**Action item:** Your reply should set down word for word each line below from the one with "Given: Click the sort arrow next to Период" through the final line, both included, but none of the pictures.

Given data below:

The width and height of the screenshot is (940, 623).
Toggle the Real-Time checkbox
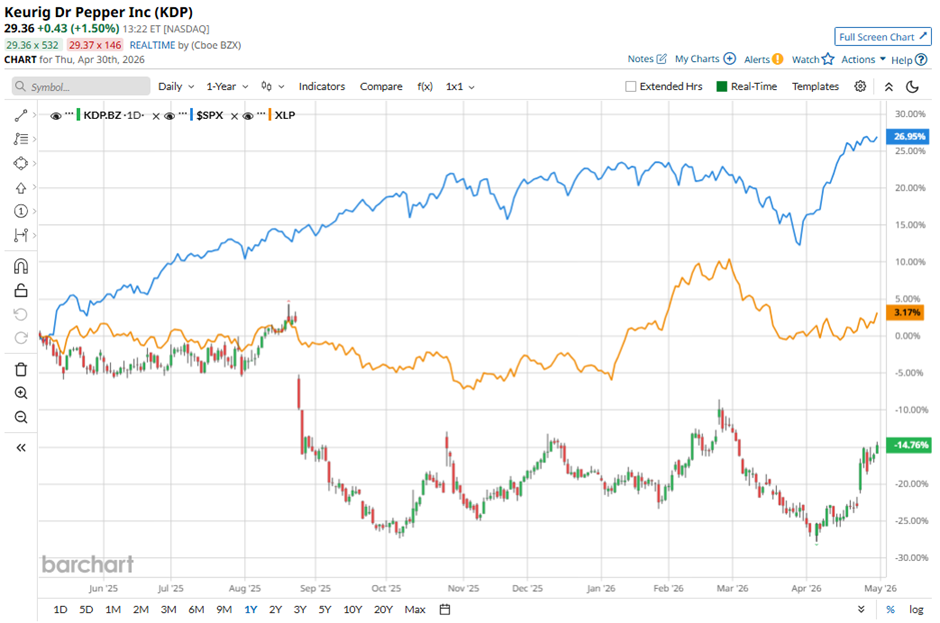pyautogui.click(x=721, y=87)
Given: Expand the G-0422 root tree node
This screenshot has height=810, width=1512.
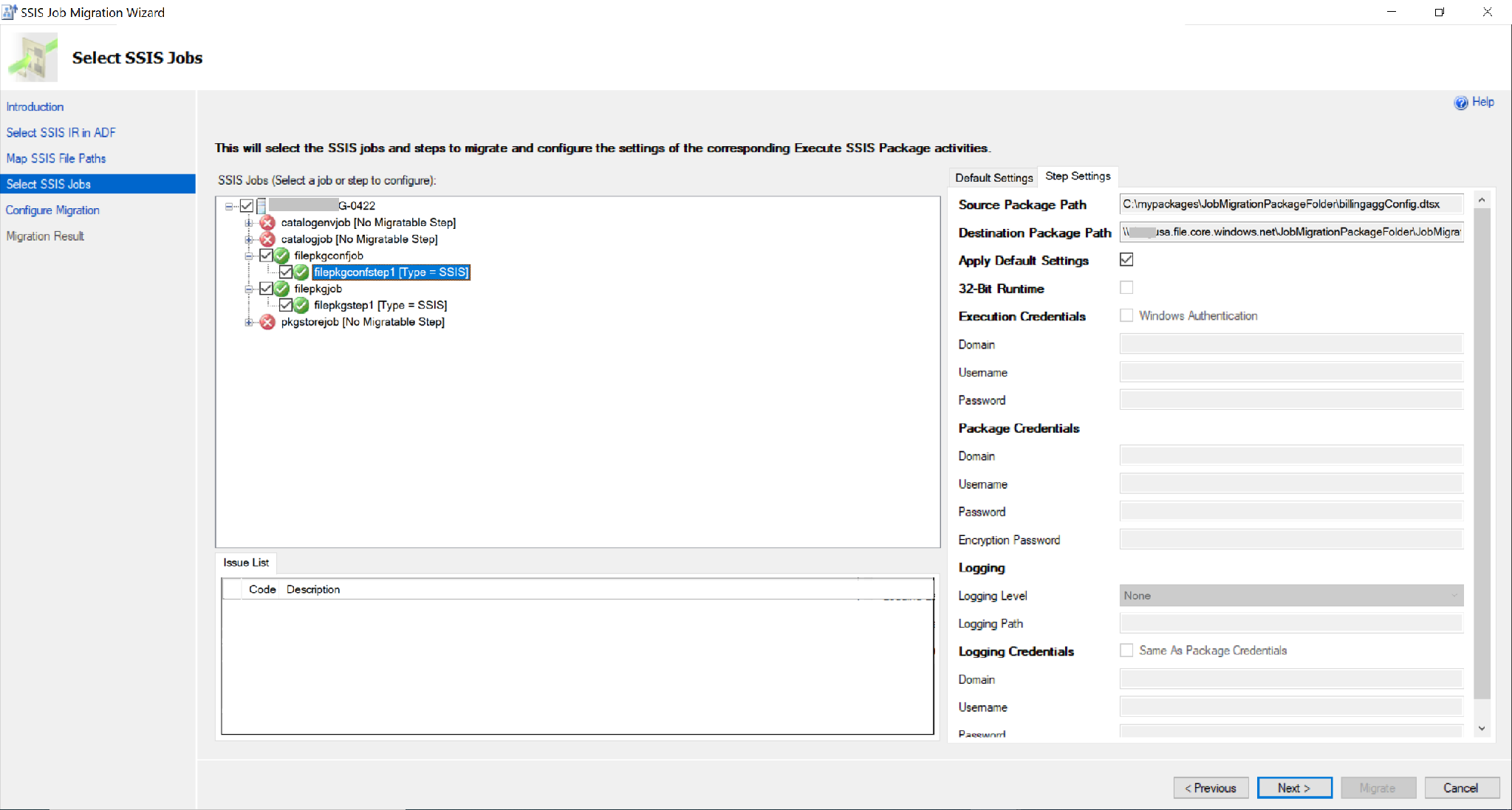Looking at the screenshot, I should (231, 205).
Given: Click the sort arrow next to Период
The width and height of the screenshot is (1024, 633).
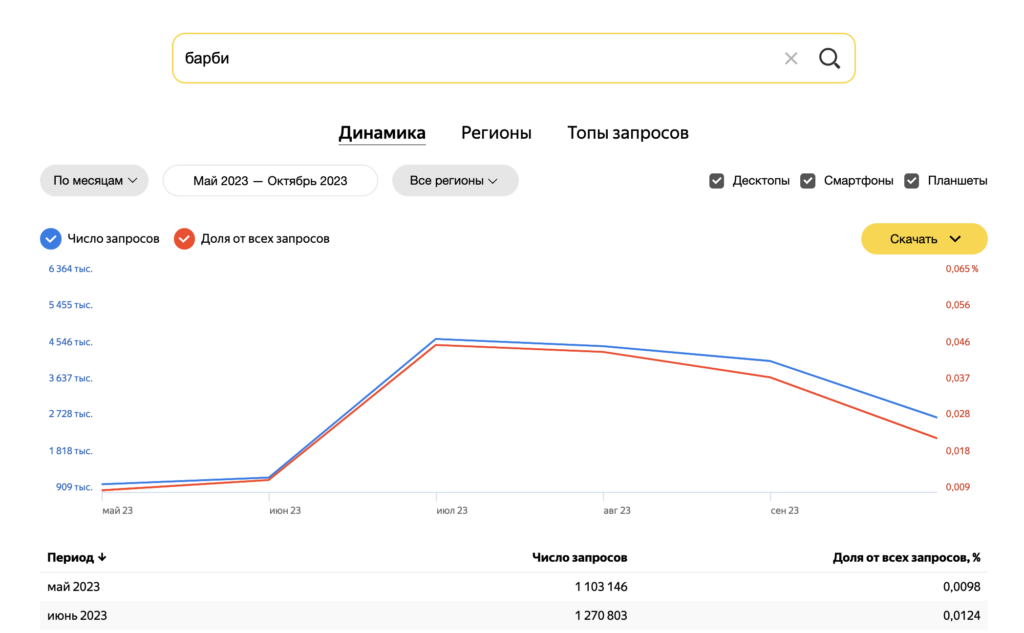Looking at the screenshot, I should click(x=102, y=558).
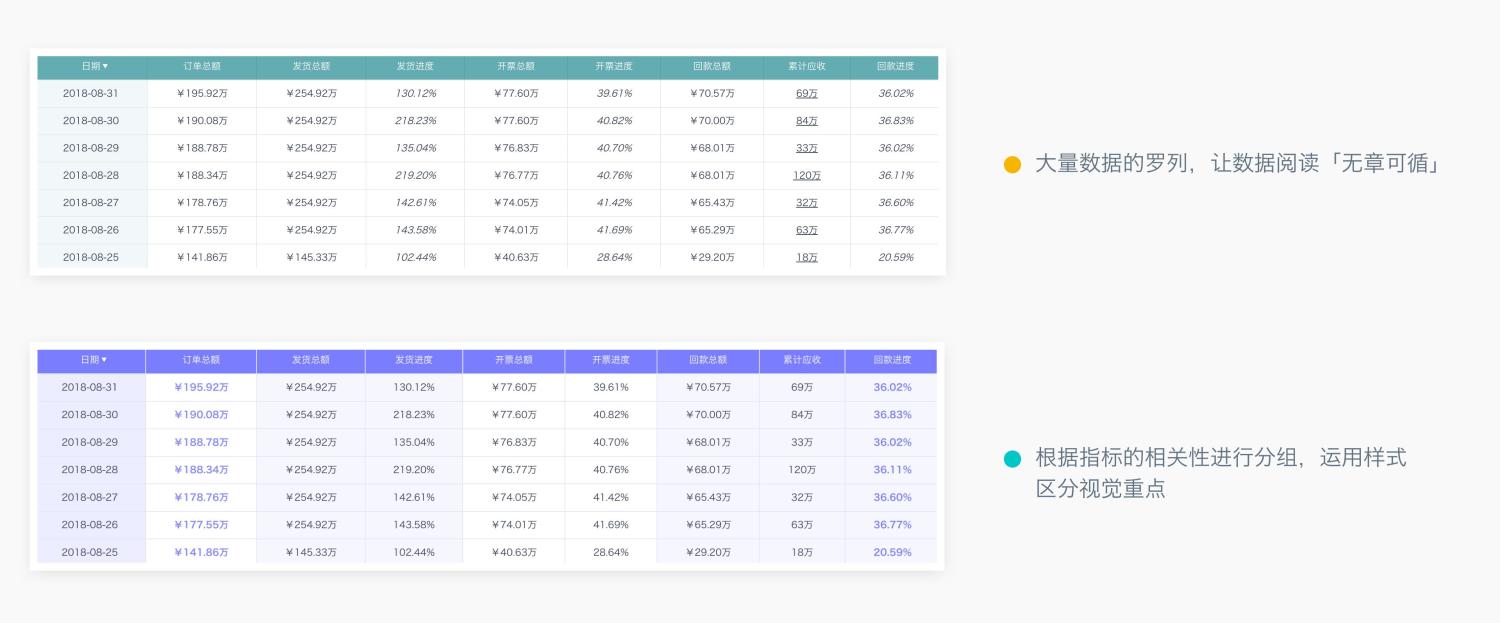Click the 日期 sort arrow in purple table
1500x623 pixels.
point(104,360)
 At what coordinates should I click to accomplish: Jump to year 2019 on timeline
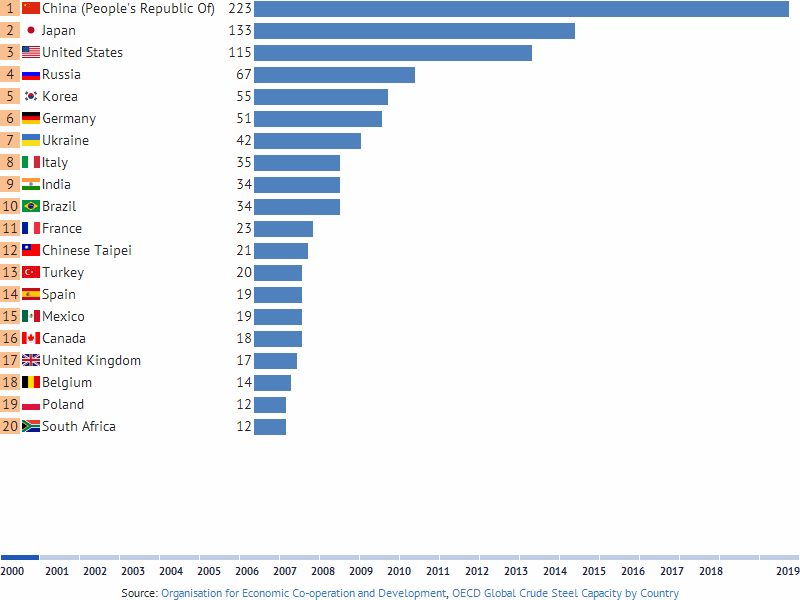(x=786, y=570)
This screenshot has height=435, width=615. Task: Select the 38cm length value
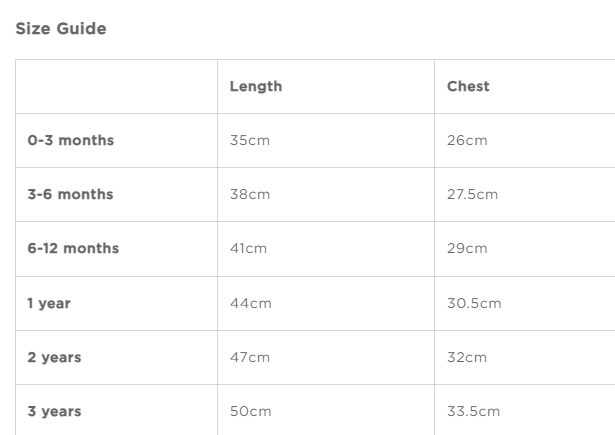250,194
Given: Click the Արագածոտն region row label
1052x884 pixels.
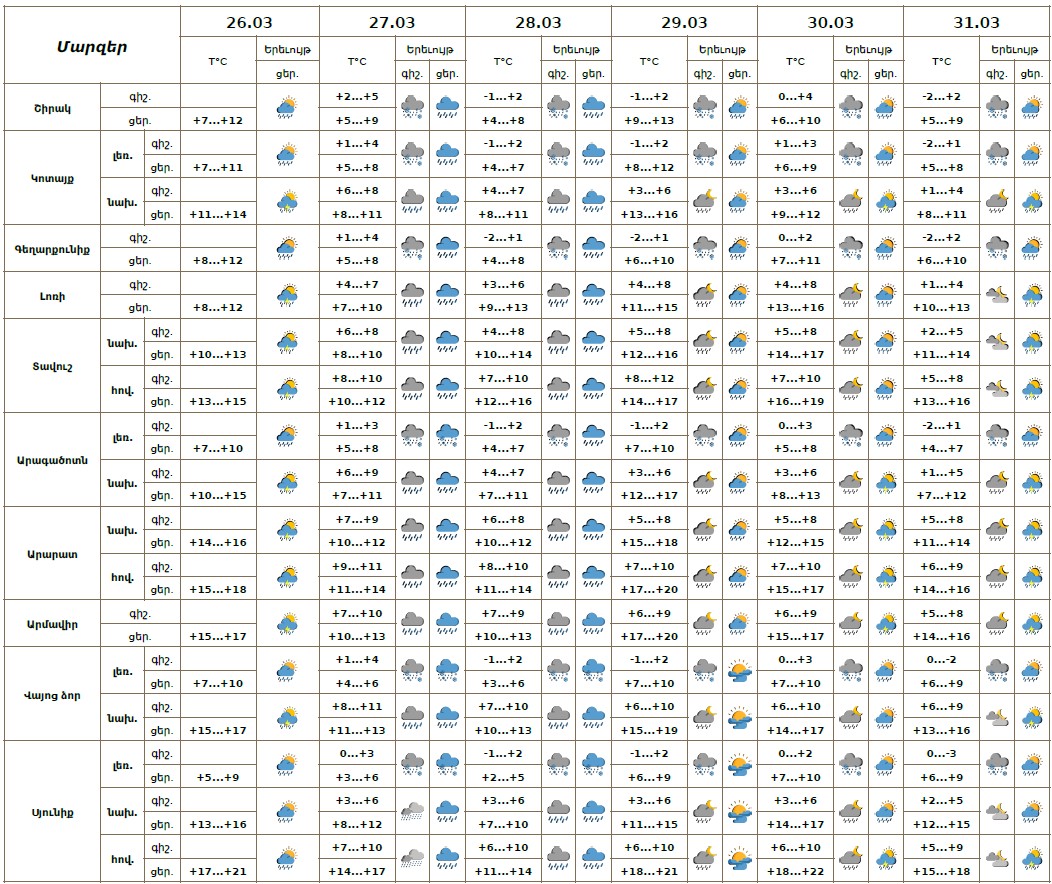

End of Given data.

**Solution for this task:**
Given: Click the sort arrow next to Период
The width and height of the screenshot is (1024, 633).
Looking at the screenshot, I should click(x=102, y=558).
Click the 日期 sort arrow in purple table
1500x623 pixels.
point(104,360)
 At what coordinates should I click to accomplish: Jump to year 2019 on timeline
(x=786, y=570)
This screenshot has height=435, width=615. Task: Select the 38cm length value
250,194
Given: Click the Արագածոտն region row label
1052x884 pixels.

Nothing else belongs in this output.